Stored data entries:
----
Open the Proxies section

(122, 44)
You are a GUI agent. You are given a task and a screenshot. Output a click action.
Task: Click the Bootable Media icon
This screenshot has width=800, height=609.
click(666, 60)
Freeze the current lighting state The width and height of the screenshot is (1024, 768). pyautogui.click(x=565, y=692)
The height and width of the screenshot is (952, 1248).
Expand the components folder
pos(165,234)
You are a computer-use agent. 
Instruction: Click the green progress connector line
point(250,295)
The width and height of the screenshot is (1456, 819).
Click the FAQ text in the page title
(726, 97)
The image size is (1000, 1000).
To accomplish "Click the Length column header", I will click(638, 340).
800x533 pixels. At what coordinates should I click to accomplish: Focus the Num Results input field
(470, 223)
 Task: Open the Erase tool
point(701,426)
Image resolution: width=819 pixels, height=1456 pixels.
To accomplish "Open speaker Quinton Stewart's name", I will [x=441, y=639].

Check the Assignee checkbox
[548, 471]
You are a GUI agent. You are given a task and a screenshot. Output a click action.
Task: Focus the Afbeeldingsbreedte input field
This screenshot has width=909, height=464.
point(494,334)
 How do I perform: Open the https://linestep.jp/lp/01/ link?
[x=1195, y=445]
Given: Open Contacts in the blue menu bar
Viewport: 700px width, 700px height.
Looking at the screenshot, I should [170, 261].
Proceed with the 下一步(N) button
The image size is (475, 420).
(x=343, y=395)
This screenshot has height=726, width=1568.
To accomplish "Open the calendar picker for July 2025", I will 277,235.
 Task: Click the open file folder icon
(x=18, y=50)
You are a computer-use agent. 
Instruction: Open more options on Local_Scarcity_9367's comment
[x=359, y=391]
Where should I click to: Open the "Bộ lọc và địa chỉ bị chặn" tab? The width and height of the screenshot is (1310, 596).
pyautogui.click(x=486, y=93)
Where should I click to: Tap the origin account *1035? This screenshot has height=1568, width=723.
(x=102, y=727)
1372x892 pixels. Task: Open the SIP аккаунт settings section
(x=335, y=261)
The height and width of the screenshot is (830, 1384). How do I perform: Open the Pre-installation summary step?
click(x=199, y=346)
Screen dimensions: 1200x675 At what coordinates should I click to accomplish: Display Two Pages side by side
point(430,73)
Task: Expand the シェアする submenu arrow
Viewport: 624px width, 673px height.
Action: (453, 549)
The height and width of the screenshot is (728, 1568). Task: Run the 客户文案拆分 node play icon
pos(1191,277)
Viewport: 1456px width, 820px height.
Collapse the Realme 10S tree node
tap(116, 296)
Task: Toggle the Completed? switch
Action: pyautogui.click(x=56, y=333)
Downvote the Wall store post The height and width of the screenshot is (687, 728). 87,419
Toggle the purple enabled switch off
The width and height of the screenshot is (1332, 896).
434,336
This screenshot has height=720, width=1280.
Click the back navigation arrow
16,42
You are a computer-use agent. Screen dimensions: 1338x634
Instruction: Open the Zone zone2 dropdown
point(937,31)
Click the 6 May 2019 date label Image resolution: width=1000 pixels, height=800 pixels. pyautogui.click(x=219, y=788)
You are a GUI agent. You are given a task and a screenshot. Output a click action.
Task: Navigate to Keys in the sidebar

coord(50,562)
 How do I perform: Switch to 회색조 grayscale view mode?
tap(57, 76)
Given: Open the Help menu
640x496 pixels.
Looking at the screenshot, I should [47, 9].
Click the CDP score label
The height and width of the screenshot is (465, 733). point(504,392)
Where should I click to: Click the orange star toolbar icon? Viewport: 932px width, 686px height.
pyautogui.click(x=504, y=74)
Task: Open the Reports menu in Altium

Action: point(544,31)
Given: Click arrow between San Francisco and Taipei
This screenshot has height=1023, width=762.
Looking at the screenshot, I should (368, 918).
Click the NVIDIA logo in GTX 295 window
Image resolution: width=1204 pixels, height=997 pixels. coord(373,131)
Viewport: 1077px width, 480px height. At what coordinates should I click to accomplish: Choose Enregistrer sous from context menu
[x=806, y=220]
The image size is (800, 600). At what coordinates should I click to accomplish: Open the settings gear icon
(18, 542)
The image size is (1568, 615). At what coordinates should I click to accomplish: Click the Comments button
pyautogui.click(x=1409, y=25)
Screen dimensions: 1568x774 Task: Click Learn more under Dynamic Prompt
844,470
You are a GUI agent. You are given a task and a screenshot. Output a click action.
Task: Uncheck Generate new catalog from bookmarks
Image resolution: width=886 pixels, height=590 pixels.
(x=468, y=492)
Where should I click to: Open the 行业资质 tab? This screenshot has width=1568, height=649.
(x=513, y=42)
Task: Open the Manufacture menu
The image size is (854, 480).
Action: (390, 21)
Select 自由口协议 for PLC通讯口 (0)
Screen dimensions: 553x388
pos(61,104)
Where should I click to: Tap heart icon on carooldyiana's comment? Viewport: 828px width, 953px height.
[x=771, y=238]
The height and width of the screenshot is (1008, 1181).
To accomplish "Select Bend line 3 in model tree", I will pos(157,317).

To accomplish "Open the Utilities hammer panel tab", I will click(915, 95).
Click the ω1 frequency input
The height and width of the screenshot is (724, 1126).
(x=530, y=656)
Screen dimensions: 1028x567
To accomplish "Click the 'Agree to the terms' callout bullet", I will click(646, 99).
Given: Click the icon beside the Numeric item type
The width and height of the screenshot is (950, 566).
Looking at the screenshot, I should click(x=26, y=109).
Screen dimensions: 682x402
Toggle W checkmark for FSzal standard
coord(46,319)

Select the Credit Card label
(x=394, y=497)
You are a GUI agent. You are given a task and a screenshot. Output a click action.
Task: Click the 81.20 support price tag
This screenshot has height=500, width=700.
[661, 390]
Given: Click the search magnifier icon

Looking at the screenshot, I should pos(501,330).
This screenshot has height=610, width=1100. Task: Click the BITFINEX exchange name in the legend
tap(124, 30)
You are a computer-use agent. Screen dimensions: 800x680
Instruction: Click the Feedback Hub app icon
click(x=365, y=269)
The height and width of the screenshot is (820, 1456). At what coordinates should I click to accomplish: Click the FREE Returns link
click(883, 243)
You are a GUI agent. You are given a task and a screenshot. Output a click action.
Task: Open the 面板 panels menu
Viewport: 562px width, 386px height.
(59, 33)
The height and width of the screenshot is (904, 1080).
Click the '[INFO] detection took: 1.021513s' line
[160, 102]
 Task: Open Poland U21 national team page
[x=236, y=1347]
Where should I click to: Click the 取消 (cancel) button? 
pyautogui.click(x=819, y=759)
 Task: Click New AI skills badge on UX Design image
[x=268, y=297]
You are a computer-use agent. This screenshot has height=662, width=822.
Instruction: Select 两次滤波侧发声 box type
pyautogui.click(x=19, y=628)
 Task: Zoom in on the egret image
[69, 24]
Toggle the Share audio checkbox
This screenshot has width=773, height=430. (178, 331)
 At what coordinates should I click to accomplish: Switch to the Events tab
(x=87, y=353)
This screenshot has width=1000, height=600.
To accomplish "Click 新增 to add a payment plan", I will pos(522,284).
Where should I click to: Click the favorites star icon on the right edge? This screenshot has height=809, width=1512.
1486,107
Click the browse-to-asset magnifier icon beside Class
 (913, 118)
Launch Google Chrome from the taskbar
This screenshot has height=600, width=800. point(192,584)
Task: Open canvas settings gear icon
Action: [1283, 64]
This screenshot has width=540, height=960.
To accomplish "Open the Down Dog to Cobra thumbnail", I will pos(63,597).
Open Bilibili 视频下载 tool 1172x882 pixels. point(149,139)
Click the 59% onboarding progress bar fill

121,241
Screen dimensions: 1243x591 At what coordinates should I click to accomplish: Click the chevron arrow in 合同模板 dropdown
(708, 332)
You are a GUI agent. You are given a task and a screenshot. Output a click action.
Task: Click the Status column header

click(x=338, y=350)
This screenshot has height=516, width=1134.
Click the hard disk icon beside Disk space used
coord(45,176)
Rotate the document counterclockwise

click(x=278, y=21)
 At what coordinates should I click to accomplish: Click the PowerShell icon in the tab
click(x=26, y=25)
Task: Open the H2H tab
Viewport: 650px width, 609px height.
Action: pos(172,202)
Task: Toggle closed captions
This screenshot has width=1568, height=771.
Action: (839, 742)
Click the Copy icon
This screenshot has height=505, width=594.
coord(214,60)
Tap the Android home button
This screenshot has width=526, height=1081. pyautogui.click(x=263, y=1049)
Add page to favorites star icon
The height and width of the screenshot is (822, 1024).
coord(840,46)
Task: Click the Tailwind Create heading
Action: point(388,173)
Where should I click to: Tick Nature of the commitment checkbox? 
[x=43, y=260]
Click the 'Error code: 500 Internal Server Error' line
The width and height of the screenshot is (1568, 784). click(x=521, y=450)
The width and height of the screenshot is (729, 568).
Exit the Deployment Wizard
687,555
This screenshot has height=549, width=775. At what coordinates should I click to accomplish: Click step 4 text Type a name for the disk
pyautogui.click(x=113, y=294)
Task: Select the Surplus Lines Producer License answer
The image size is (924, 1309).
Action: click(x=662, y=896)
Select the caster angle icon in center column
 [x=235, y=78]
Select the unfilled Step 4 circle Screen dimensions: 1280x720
----
■ YOUR GOAL ■
From the data above, copy out every line with the string "computer" in it.

■ WRITTEN SOLUTION ■
You are a computer-use agent. 
You are a computer-use agent. 
You are a computer-use agent. Screen dimensions: 1338x634
You are a computer-use agent. Screen dimensions: 800x680
You are a computer-use agent. This screenshot has height=662, width=822.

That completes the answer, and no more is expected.